## [Work request]
Please copy, word for word, the line holding "Task: Open transaction link 0xc3e42...b68b" and each line that follows it through the end of the entries, omitting any pictures.

☆ ☆ ☆ ☆ ☆ ☆ ☆

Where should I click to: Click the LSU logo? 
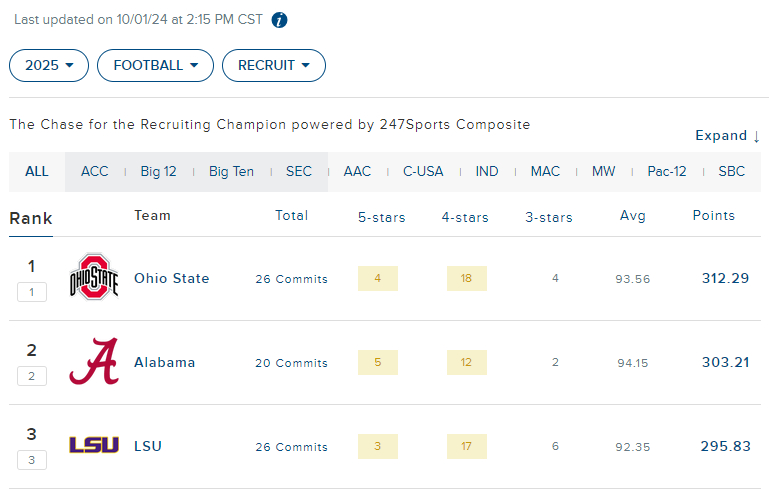point(94,445)
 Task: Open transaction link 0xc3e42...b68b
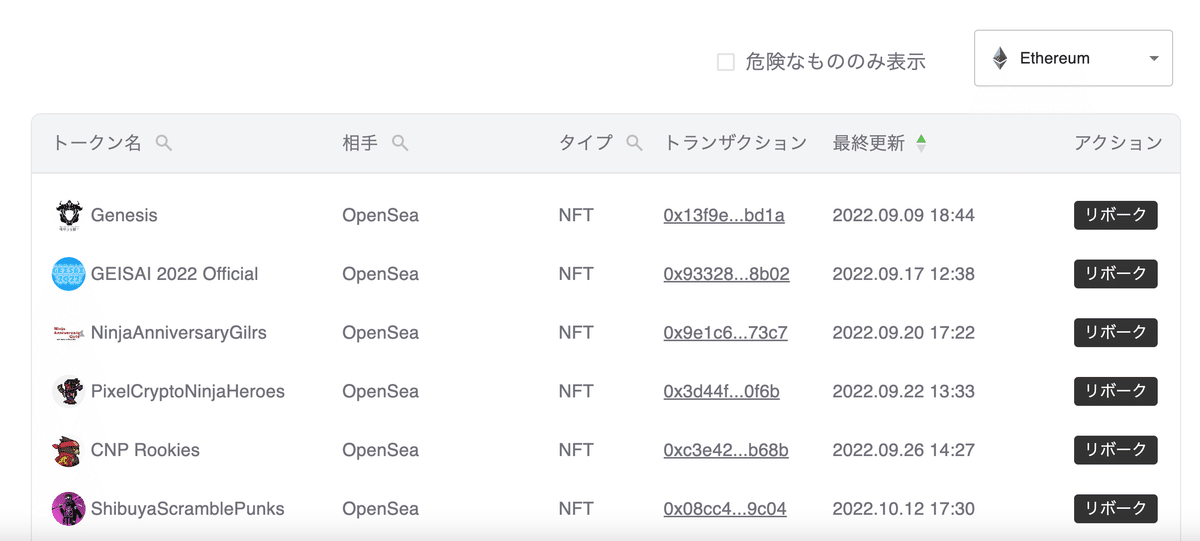click(x=725, y=450)
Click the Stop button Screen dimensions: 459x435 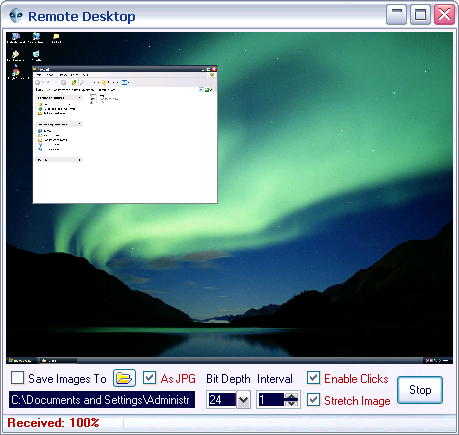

☆ ☆ ☆ ☆ ☆ ☆ ☆

## [Answer to this problem]
 Task: Open transaction link 0xc3e42...b68b
click(x=725, y=450)
Click the Stop button Screen dimensions: 459x435 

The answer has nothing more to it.